== Segment start ==

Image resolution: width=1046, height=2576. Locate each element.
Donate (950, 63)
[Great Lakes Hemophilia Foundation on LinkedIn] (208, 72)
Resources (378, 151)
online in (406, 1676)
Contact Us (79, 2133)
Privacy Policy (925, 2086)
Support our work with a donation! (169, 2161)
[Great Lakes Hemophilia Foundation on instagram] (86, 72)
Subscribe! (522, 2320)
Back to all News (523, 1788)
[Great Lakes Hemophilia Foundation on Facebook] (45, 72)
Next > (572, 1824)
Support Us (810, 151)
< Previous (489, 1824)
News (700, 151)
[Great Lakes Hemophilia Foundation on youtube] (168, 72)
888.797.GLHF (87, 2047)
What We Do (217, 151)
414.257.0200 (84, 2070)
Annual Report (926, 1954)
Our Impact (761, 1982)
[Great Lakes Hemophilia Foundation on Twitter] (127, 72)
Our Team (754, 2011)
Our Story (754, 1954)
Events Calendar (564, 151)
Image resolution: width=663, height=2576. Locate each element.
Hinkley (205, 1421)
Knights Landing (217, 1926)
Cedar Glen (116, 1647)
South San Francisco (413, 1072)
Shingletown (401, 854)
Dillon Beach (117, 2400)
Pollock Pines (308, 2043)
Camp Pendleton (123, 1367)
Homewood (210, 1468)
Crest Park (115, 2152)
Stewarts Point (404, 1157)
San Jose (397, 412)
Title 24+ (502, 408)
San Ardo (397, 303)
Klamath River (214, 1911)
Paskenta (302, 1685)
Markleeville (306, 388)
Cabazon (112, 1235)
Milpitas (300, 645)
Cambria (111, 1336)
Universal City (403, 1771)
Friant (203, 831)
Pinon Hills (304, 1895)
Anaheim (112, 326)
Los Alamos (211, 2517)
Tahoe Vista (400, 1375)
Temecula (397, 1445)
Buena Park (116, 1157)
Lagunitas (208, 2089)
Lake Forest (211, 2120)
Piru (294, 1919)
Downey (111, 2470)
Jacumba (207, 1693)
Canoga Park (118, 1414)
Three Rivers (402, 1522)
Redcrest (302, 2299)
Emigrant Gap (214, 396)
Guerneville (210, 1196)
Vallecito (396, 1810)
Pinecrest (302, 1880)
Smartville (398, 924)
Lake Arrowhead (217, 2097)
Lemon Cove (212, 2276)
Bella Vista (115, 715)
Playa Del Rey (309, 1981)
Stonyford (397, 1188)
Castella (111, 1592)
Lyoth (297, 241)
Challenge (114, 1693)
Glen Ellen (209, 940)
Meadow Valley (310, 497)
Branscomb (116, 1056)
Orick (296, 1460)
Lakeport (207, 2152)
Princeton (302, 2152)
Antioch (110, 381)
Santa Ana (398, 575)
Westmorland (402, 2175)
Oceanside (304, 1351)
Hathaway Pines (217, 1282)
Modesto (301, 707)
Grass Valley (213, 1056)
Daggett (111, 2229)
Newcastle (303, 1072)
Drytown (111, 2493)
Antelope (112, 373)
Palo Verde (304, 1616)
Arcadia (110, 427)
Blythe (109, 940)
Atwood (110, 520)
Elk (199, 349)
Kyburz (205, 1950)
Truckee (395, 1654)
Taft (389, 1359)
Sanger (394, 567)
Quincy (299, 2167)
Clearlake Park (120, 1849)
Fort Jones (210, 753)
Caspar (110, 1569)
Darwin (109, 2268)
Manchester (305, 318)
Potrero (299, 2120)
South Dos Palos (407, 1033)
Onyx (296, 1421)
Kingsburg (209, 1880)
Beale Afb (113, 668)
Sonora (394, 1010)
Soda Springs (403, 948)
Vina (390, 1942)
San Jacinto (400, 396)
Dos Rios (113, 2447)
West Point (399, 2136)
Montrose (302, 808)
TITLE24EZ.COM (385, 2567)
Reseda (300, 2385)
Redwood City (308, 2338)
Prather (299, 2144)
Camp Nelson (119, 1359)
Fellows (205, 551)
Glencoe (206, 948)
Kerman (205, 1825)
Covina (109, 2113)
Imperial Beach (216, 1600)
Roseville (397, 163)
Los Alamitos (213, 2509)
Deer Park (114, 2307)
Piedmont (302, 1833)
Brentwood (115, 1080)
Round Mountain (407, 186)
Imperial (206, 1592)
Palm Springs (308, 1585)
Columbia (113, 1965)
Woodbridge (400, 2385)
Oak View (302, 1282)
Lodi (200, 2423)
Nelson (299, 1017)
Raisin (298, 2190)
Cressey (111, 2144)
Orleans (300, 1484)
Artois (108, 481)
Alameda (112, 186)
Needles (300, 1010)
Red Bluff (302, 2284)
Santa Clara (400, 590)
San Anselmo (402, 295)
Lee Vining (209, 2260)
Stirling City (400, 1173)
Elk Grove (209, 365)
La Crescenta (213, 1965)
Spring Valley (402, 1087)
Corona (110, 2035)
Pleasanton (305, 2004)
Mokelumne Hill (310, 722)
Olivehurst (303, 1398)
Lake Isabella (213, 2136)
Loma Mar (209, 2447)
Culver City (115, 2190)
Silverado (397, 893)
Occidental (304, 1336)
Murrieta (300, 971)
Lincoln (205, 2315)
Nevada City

== Segment end ==

### Problem description
Report the lines above that contain "Foundation".

### Answer section
[Great Lakes Hemophilia Foundation on LinkedIn] (208, 72)
[Great Lakes Hemophilia Foundation on instagram] (86, 72)
[Great Lakes Hemophilia Foundation on Facebook] (45, 72)
[Great Lakes Hemophilia Foundation on youtube] (168, 72)
[Great Lakes Hemophilia Foundation on Twitter] (127, 72)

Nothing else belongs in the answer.